▶ [EXERCISE INSTRUCTIONS] An exact transcription of the entries is required, with none of the pictures carried over.

▶ [DATA FOR PROCESSING]

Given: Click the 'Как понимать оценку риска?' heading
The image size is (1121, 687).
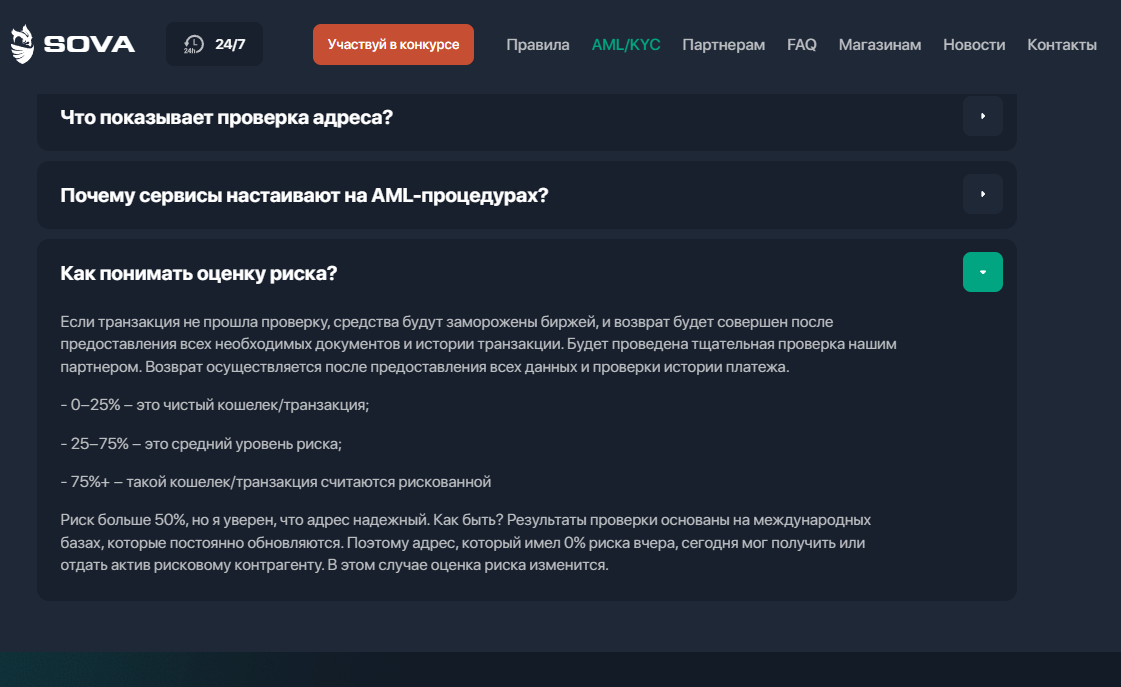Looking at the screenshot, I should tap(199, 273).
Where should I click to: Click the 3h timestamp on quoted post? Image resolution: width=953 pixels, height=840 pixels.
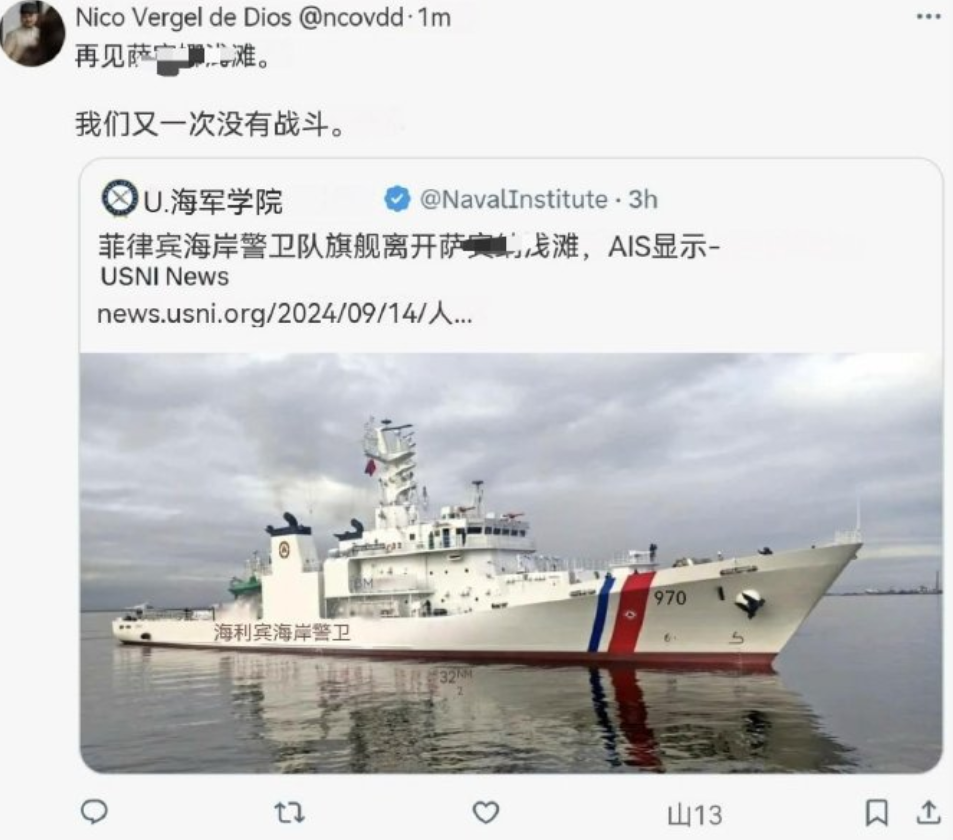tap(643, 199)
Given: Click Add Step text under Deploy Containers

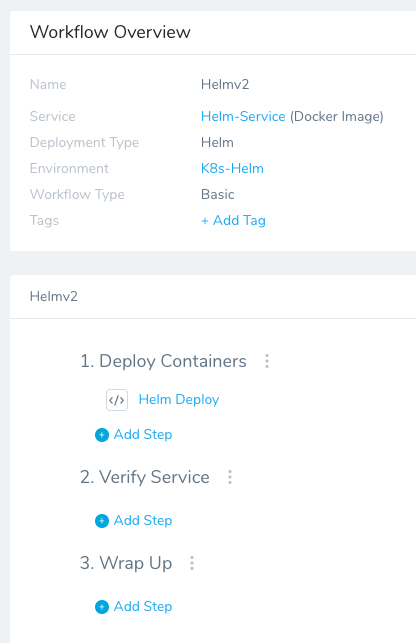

▶ [RESULT OF THE TASK]
Given: Click the 'Как понимать оценку риска?' heading
The image size is (1121, 687).
Looking at the screenshot, I should tap(199, 273).
Where should I click to: Click the 3h timestamp on quoted post? Image resolution: width=953 pixels, height=840 pixels.
tap(643, 199)
Given: Click Add Step text under Deploy Containers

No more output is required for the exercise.